In between the input layer and the output layer are hidden layers. And here’s where users typically differentiate between neural nets and deep learning: A basic neural network might have one or two hidden layers, while a deep learning network might have dozens or even hundreds. For example, a simple neural network with a few hidden layers can solve a common classification problem. But to identify the names of objects in a photograph, Google’s image recognition model, GoogLeNet, uses a total of 22 layers.

Why so many layers? Increasing the number of layers and nodes can potentially increase the accuracy of your network. However, more layers means your model will require more parameters and computational resources and is more likely to become overfit.


Training a Deep Learning Model

Training a deep learning model requires
a lot of data. The more data you train it on, the more accurate your deep learning model will be. (In 2012, Google used 10 million digital images taken from YouTube videos to train a deep learning model to identify cats. Yes, you read that right.)

Simply put, training a deep learning model means that you’re feeding data to the model, getting an output, and then using that output to make adjustments. For example, if you train your model on a bunch of pictures of cats and then feed it new cat photos it’s never seen before, it should be able to pick out the cats in the new photos. If it doesn’t, you can change the way the network’s nodes are weighing certain characteristics of the images (the presence of whiskers and a tail, for instance). Weight, in this case, is a number that represents the importance of a characteristic. The higher the weight, the higher the influence that characteristic has on the nodes.
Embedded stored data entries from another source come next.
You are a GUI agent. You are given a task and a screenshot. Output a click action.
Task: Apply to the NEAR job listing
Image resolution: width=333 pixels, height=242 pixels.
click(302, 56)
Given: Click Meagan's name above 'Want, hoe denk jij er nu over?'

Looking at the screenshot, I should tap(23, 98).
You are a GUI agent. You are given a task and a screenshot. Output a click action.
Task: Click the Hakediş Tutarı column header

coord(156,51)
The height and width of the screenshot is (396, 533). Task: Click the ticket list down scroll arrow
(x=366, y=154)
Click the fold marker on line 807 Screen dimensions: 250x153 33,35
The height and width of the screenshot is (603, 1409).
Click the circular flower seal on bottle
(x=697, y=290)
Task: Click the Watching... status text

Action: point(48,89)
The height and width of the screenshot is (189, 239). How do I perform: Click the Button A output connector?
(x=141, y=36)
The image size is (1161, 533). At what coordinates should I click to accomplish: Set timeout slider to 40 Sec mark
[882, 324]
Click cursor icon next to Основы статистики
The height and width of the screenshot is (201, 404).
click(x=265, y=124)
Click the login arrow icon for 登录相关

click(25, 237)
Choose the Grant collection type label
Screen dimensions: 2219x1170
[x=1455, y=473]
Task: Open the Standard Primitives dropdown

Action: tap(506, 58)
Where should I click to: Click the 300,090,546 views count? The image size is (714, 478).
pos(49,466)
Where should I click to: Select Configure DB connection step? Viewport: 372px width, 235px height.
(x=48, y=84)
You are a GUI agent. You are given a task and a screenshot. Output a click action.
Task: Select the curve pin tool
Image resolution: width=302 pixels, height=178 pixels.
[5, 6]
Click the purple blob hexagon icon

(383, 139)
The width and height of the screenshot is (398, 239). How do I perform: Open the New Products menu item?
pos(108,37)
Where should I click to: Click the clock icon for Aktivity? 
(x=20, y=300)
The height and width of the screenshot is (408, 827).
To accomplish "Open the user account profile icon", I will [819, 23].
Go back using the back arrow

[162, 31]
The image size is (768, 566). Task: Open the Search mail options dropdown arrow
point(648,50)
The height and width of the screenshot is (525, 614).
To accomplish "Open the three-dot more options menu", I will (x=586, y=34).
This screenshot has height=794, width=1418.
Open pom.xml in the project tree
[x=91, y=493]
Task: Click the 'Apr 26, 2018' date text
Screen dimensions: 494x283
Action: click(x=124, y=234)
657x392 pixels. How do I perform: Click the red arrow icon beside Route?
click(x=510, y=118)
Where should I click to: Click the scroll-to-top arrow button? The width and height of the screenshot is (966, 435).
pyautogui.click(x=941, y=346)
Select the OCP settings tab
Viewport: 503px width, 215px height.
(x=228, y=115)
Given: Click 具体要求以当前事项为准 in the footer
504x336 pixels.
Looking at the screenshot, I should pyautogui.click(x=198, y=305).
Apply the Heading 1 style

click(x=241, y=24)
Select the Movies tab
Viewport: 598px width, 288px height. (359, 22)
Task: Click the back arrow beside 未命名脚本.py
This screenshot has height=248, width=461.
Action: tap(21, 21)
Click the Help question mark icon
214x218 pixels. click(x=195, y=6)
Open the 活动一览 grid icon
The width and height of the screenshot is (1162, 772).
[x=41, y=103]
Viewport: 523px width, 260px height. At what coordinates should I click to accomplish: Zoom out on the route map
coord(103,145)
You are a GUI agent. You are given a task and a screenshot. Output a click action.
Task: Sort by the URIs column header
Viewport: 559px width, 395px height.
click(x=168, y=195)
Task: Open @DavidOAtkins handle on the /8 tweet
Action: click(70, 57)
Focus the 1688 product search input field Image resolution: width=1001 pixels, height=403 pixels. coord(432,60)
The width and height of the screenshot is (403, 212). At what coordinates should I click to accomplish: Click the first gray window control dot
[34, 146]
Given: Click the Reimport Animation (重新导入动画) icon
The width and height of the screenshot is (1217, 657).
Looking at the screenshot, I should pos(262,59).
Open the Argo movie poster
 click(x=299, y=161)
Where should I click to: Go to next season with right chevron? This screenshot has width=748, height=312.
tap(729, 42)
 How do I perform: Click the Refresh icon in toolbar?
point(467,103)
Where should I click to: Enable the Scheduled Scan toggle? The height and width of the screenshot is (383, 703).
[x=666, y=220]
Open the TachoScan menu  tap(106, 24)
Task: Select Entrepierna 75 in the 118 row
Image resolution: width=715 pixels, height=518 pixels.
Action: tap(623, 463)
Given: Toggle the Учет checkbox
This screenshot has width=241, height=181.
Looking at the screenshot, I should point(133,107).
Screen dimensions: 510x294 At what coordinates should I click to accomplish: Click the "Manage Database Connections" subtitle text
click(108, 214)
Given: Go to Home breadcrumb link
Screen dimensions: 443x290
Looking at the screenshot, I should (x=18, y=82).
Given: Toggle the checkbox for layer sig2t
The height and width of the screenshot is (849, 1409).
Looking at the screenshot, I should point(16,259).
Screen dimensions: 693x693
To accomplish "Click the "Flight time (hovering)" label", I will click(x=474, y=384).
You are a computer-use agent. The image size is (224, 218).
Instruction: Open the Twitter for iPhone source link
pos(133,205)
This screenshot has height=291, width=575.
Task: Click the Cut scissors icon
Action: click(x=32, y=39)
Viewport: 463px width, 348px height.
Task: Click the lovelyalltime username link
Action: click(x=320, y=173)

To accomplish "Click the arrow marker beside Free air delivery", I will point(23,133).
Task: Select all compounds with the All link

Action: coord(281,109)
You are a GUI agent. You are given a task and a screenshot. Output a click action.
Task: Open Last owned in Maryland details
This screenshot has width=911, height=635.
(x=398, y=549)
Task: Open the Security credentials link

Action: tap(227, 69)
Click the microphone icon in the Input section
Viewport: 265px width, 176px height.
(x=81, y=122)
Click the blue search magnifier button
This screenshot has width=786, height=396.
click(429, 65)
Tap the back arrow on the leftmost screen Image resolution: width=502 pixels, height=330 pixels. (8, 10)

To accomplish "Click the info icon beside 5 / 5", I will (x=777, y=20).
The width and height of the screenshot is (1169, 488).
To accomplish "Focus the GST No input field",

But how did the model even know to look for whiskers? Typically, a data scientist will engineer features for the model to consider and feed it labeled data during the training process (e.g., a series of labeled photos of cats). But one of the amazing things about deep learning is that you don’t necessarily have to complete this step. To continue with our Google example, the company’s cat-identifying model learned to pick out 20,000 distinct object categories, unsupervised. It “learned” what a cat looked like without explicitly being told. (The downside to this method is that the resulting models aren’t as accurate as models that receive supervised training — yet.)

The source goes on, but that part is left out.